Evans: A gun question: One of the most hotly debated topics among gun owners is the so-called assault weapons ban. Some sportsmen think the ban is the first step on a slippery slope toward broader gun controls. Should they be concerned?

President Bush: I think we ought to keep the ban&#8230;. I've said that the ban ought to be extended but not expanded. Secondly, they should not be concerned as long as I'm the president.

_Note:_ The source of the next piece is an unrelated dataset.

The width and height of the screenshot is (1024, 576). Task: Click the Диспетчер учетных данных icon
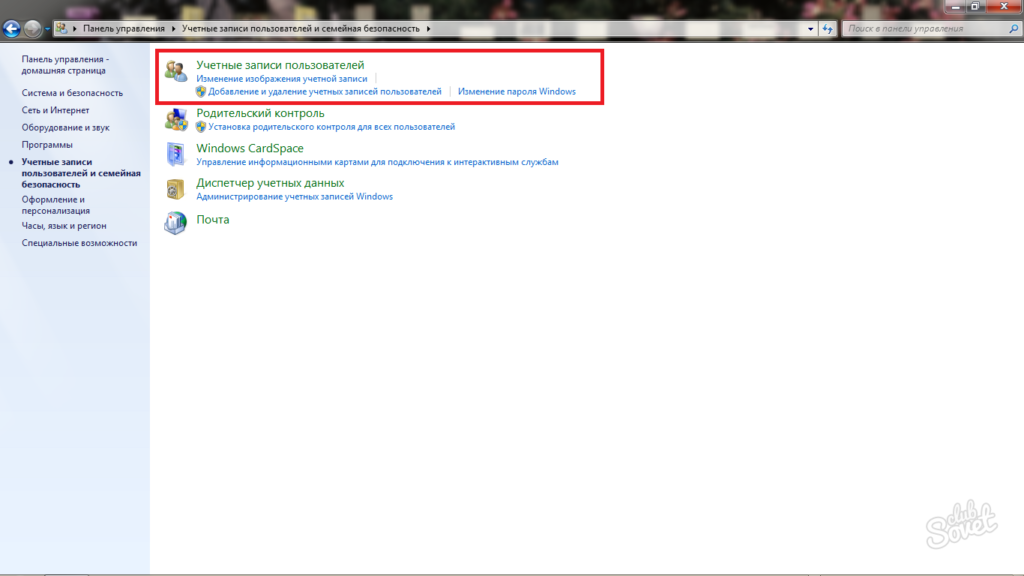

The best gun policy is to find and prosecute those who commit crimes with guns. The best way to protect people's rights to own a gun without undue interference by the government, and I emphasize undue-or unnecessary-is to hold people to account who use guns to commit crimes. You know, I was an instant-background-check person. I think that makes sense. I think most gun owners understand that we don't want people who should not be owning a gun buying a gun. And one way to do so is to use technology in such a way that we are able to identify felons, for example, or people that shouldn't be owning a gun. And I think they ought to be extended to all places guns are sold, by the way, and I know we can do that. But I emphasize the instant background check. This ought not to be a cumbersome process. This ought to be a consumer-friendly process.

Evans: Speaking of guns&#8230; We've talked about this already, but what kinds of guns do you own, and do you have a favorite?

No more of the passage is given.